Whernit Dirks always knew he wanted to pursue a career in agriculture. “I was born and bred on a farm, and worked and lived on a farm. Even my school essays had always been about agricultural topics,” recalls Dirks.
In 2006, he joined the workforce of Windheuwel, near Piketberg in the Western Cape, to become the third generation of his family to till the soil on the farm. That same year, the owner of Windheuwel, Stephanus Richter, gave three of his workers the opportunity to pick three half-breed ewes to rear.
When this initiative proved a success, Richter made 100ha of his most arable land available at R1/ ha per year, as well as 100 sheep, to the workers of Windheuwel. This deal was valid only for the start-up year in 2006, after which the rent would increase. When Richter asked who wanted to make use of this opportunity, Dirks and his uncle, Leonard Davis, immediately raised their hands.
“This is where it all started,” recalls Dirks.
After witnessing their dedication and the success they achieved, Richter was inspired to let them an additional 600ha, on condition they involved more people.
“In 2009 my father, Galant Toontjies, and grandfather, Daantjie Romburg, joined, and that’s when we started Genadeshoop Boerdery,” says Dirks.
Today, Genadeshoop rents approximately 1 200ha from Windheuwel and the Appel Richter Trust, of which 310ha are planted to wheat, 200ha to barley and 250ha to oats. The remaining land is used to run 900 Meatmaster sheep.
“We also have 458ha of our own land in the Sandveld that we acquired through a Land Bank loan in 2013. On this farm, we started farming rooibos in 2018.”
Currently, 70ha is under rooibos, but Dirks and his co-owners plan to plant an additional 50ha each year until they have reached 320ha. They are also trying to re-establish a small cattle herd on the Sandveld farm.
“During the drought in 2015 we couldn’t sustain our cattle and had to sell all the animals,” explains Dirks.
On Windheuwel, most of the land is under a three-year wheat-medics rotation system, but they also plant barley and oats. Planting starts in the first week of May to fit in with the rainy season.
Soil analyses are carried out at the beginning of the year, and lime is applied according to the results of this to ensure optimal soil acidity. The soil type on the farm varies from loam to clay.
Dirks prepares the soil early in the season, working the stubble of the previous crop into the soil by disc or tyne.
“In 2014 we started to rip all our lands to a depth of 400mm,” says Dirks.
“It had a positive impact on our grain production and we were able to harvest nearly 3t/ha. Looking back to 2015’s harvest, when the Swartland was severely shaken by the drought, I could see that it really worked. Whereas some farmers didn’t harvest anything, we were able to realise a harvest of 500kg/ha.”

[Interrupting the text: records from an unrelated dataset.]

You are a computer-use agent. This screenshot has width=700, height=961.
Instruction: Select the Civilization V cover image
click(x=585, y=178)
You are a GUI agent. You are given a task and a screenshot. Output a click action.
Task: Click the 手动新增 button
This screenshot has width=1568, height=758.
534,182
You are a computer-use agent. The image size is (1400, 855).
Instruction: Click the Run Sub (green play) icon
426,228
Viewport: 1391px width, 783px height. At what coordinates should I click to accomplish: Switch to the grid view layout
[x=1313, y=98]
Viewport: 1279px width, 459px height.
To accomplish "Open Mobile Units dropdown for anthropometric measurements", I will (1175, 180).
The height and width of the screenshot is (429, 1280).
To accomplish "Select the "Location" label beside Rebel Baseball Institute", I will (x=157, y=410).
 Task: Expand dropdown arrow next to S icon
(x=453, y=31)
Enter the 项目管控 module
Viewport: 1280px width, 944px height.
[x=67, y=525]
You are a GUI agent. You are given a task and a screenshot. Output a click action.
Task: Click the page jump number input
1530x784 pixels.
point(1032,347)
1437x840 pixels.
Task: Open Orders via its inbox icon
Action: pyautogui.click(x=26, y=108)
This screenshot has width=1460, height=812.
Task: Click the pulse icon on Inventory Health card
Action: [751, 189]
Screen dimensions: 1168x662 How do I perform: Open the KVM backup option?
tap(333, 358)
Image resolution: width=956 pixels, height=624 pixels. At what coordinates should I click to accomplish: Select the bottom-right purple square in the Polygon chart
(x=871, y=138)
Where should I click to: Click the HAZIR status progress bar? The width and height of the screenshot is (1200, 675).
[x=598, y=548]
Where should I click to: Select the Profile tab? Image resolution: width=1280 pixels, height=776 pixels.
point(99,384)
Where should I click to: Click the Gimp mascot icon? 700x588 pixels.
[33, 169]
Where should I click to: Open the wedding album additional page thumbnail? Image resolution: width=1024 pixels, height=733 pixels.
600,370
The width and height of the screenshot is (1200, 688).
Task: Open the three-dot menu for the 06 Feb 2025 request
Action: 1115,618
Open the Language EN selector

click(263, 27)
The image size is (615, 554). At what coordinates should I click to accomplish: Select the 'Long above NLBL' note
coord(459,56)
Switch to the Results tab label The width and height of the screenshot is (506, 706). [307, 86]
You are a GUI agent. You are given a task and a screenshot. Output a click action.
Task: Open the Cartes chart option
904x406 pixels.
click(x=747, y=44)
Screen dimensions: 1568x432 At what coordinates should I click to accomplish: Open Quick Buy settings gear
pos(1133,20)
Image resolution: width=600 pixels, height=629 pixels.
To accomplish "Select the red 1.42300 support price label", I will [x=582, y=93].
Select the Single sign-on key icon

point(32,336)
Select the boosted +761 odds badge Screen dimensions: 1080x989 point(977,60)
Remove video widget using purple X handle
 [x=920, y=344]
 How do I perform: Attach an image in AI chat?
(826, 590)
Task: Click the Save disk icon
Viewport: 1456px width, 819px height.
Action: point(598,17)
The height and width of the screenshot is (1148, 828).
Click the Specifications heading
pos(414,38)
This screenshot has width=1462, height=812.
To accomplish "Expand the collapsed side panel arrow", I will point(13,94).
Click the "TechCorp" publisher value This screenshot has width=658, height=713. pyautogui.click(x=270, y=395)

Before planting, they spray a broad-spectrum herbicide, such as Sakura or Boxer Gold, to control weeds.
Pre-planting weed control is followed by a post-emergence herbicide. Their biological solutions programme is compiled in conjunction with Intelligro. About three weeks after emergence, they also apply a nitrogen top dressing.
“We also spray preventatively for fungal diseases and lice at flag leaf emergence,” explains Dirks.
Haymaking operations take place between September and October.
“Genadeshoop owns some equipment, including a harvester, tractor and planter, but 40% of our equipment is hired.”
The drought of the past three years was a major challenge for Dirks and his team.
“In 2013, when we started with wheat, we harvested about 1,8t/ ha, but as it became drier, the yield diminished,” he says.
This year’s wheat crop, however, was considerably more successful; they managed to harvest 2,2t/ha.
Despite this, Dirks believes the drought has had a profound effect on the industry and their farming business.
“After the drought we’re still struggling. Everyone works together to make ends meet. Luckily, we have an excellent support network that helps us during tough times.”
This comprises Richter and his family, Grain SA, the Western Cape Department of Agriculture, the Land Bank, Kaap Agri and various commercial farmers from the area.
Dirks says that another challenge is access to funding.
“The banks have disappeared after the drought. It’s as if they are scared to issue loans.”
He adds that the only assistance they received in 2018 was from the Grain Farmer Development Association, which gave them a grant to enable them to plant wheat again. However, Dirks emphasises that their success came not from waiting for or relying on grants.
“We make a plan with what we have. If we do get a grant, it’s a bonus and we use it to boost the existing capital,” he says.
Getting collateral is another issue they are struggling with, making it difficult to access land to expand their farming operations.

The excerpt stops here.